Ma ecco il plot twist, roba che M. Night Shyamalan levati: il nostro Ministro della Difesa, Guidone Crosetto – l’uomo che di solito sussurra ai carri armati – si è improvvisamente trasformato nel Dalai Lama in mimetica. Davanti all’idea di infilare le nostre navi nel budello infuocato dello Stretto, ha sentenziato: «Nessuna missione senza una tregua». BOOM! Il pacifismo che non ti aspetti.
Ha persino aggiunto, con la flemma di chi sa bene che non abbiamo mezza barca di scorta da mandare al macello: «Nessuna missione di guerra. Nessun ingresso ad Hormuz senza una tregua e senza un’iniziativa multilaterale estesa». Insomma, andiamo a Hormuz, sì, ma solo se prima si abbracciano tutti e mettono su Imagine di John Lennon.

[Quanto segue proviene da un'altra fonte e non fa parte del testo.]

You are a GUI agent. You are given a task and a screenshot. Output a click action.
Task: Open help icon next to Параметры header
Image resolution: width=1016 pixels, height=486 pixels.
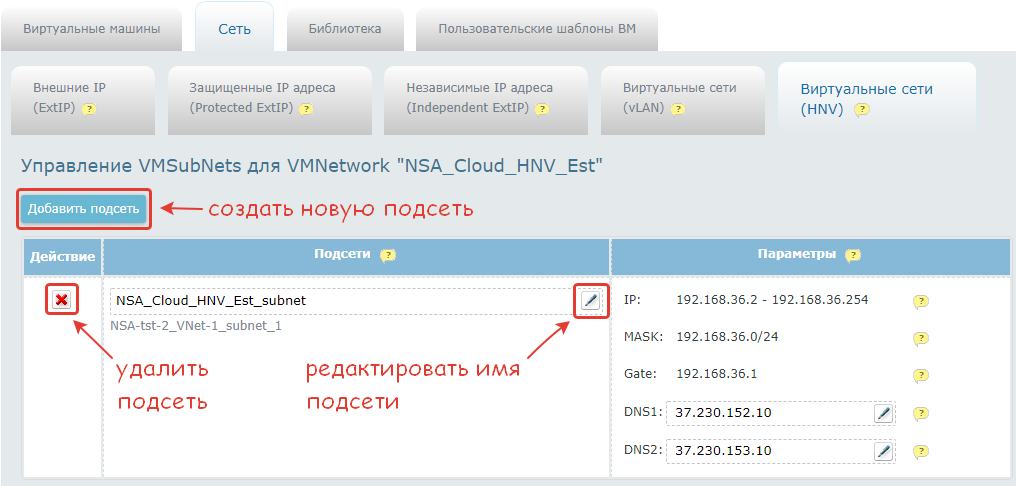coord(853,256)
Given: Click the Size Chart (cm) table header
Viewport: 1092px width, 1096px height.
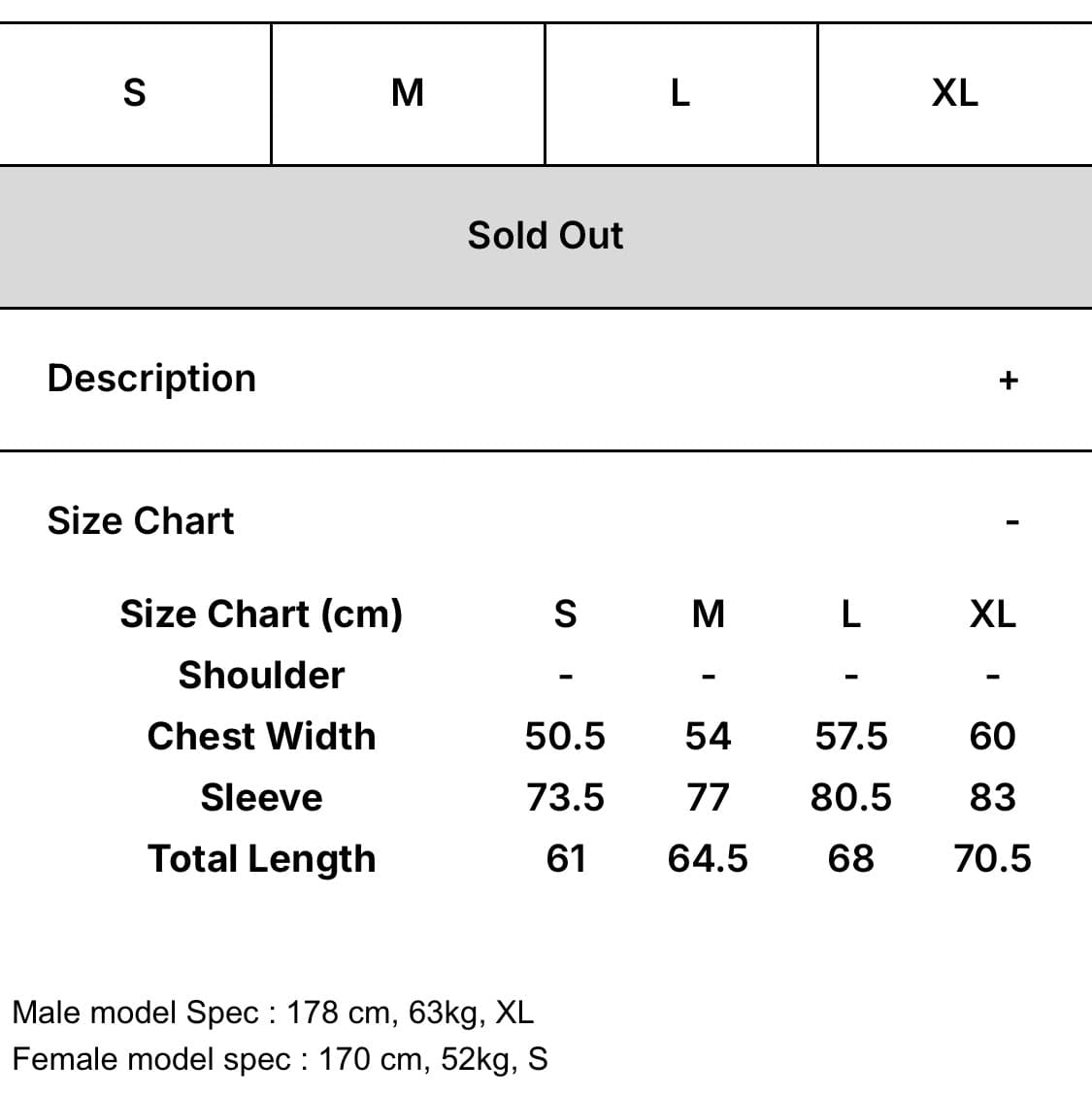Looking at the screenshot, I should 261,614.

Un po’ come dire: “Partecipo volentieri alla rissa nel parcheggio della discoteca, ma chiamatemi solo quando avete finito di darvi le bottigliate e vi state scambiando i braccialetti dell’amicizia”.

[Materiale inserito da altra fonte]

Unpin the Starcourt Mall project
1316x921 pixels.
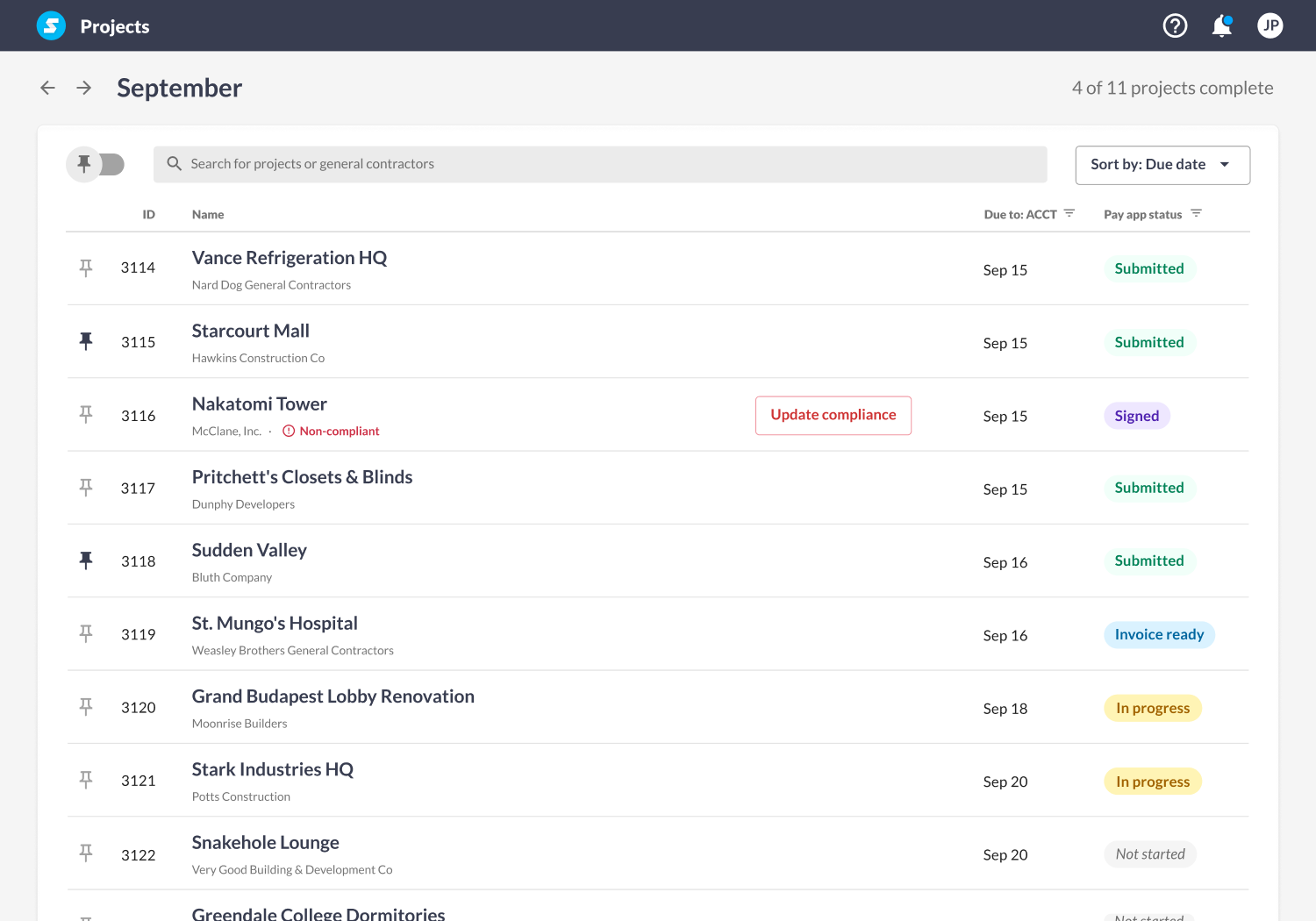click(85, 341)
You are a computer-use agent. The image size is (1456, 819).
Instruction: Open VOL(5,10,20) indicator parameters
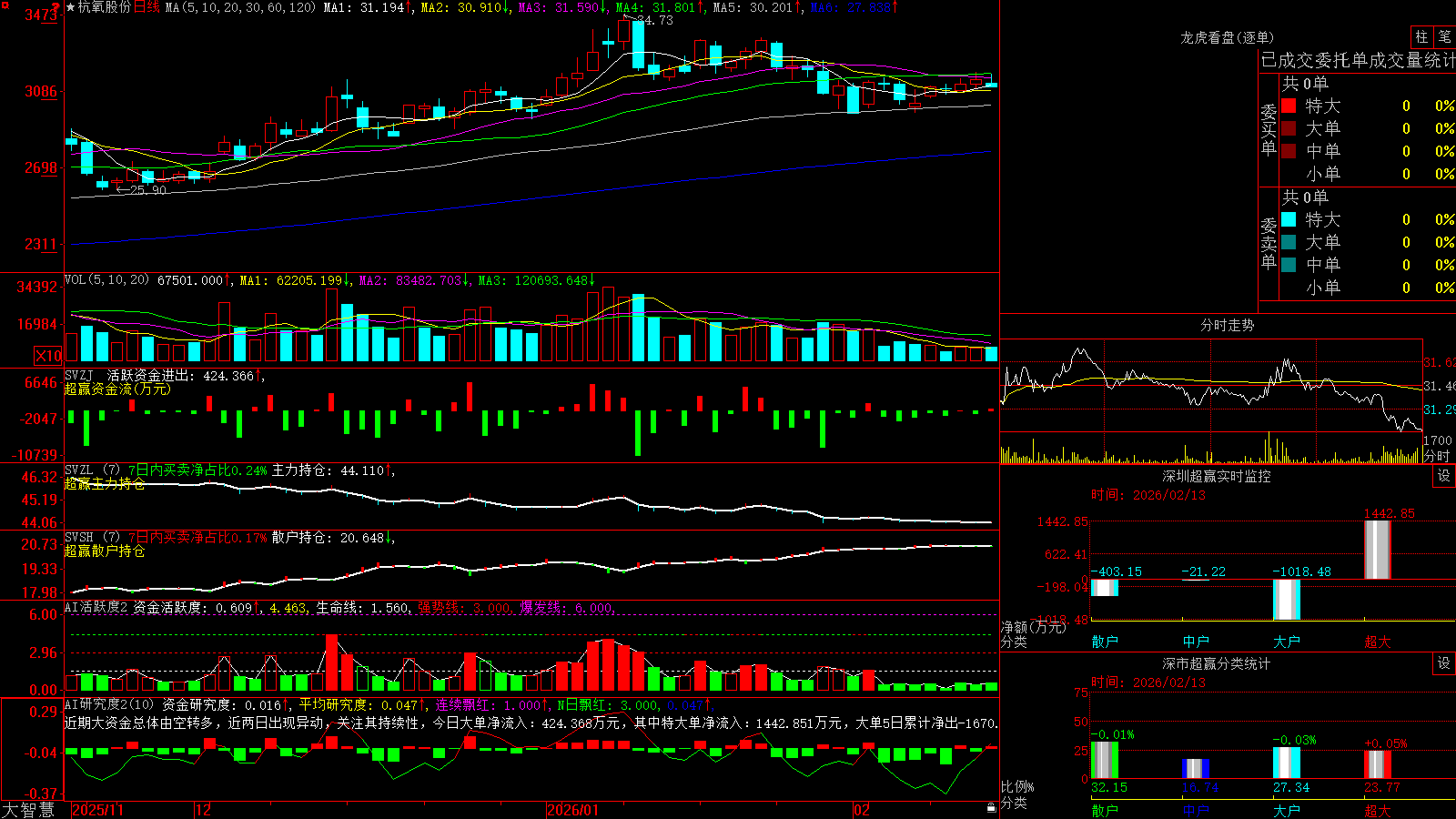[107, 280]
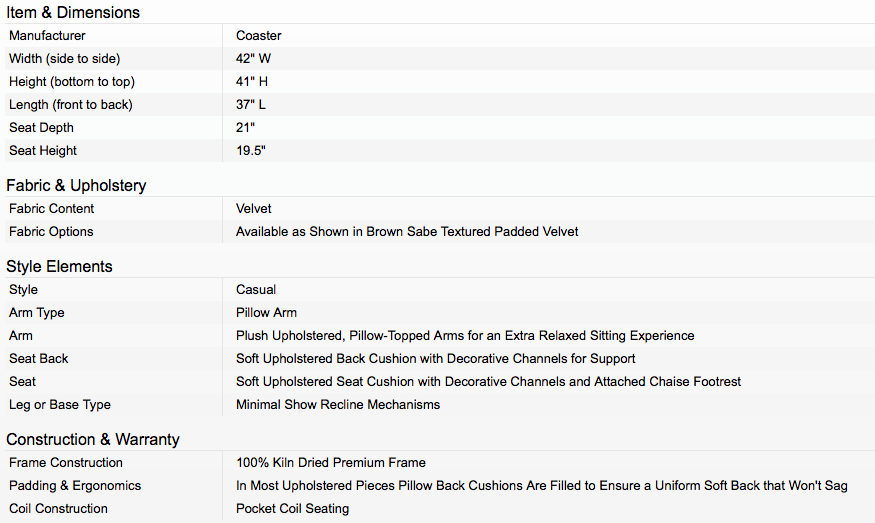Click the Coaster manufacturer value
Screen dimensions: 875x523
pos(258,36)
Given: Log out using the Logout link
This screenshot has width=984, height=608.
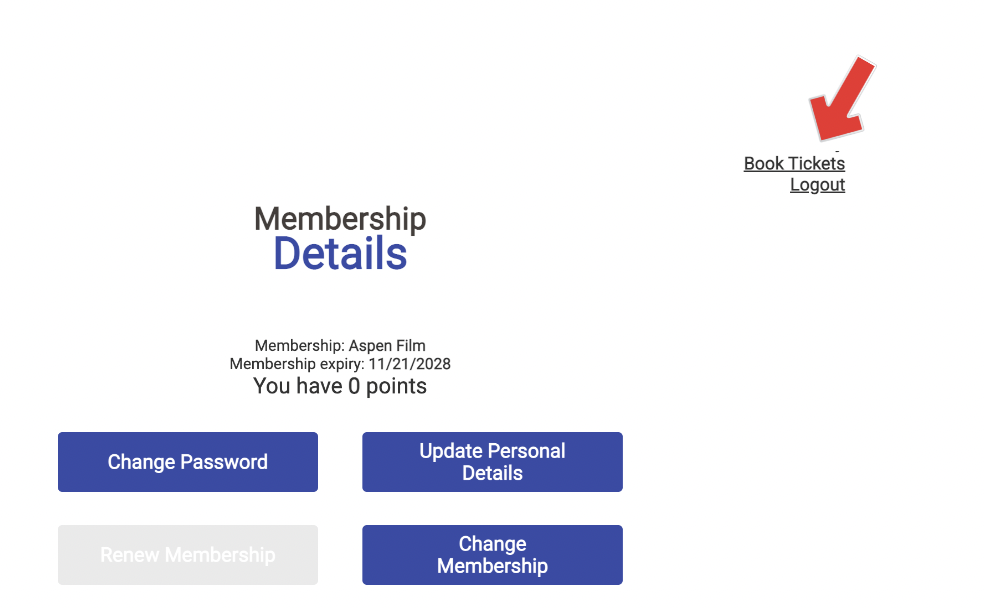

A fare da spalla comica ci pensa Fra’ Antonio Tajani, che si affretta a tranquillizzare le cancellerie e i pensionati sintonizzati sui tg: «Documento solo politico, non militare». Ah, meno male! Quindi non manderemo le fregate della Marina a sbloccare il traffico marittimo. Probabilmente invieremo una delegazione di stagisti della Farnesina armati di PowerPoint e slide motivazionali per convincere gli Ayatollah a liberare il passaggio. Magari con un bel flashmob pacifista sulle note dei Coldplay.

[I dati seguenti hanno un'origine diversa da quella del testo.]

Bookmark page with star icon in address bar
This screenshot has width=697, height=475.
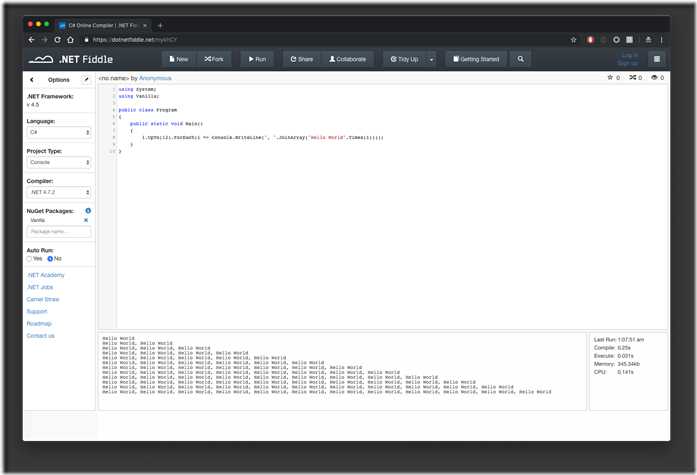click(573, 40)
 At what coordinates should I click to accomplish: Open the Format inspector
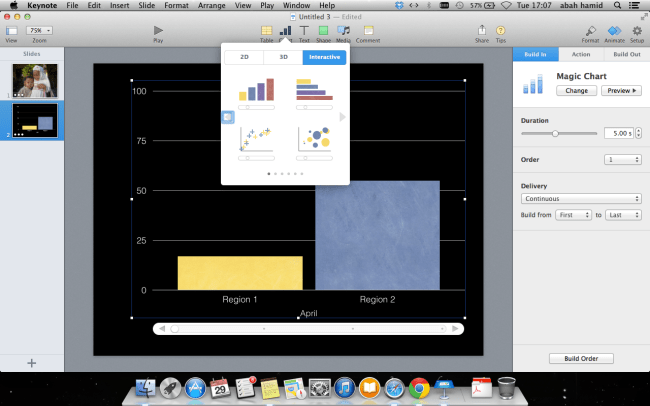591,31
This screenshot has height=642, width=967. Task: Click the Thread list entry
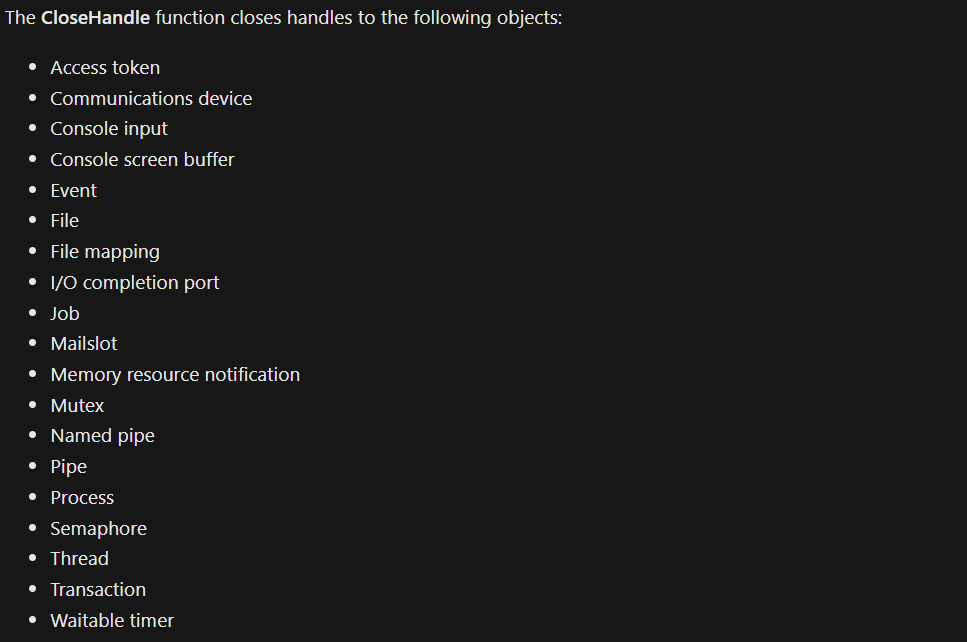[79, 558]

La realtà, spogliata dal circo mediatico, è degna di un pezzo grunge anni ’90: cupa, disperata e senza via d’uscita. Mentre il Segretario Generale dell’Onu, Antonio Guterres, urla nel vuoto cosmico «Usa e Israele cessino la guerra, Iran apra Hormuz», noi ci accodiamo a questo “piano dei Sei” giusto per mettere la bandierina sulla mappa e non far la figura dei fessi lasciati fuori dalla chat di gruppo della diplomazia internazionale.
La verità è che l’azione “politica” è l’unica opzione quando l’alternativa è finire in mezzo al fuoco incrociato tra i droni di Teheran e le bombe di Tel Aviv. Crosetto l’ha capito: fare i duri e puri va di moda nei salotti tv, ma quando il gioco si fa pesante, meglio riscoprirsi tutti improvvisamente figli dei fiori. Mettete dei fiori nei vostri cannoni, signori. O almeno, metteteci un bel documento programmatico firmato da Tajani.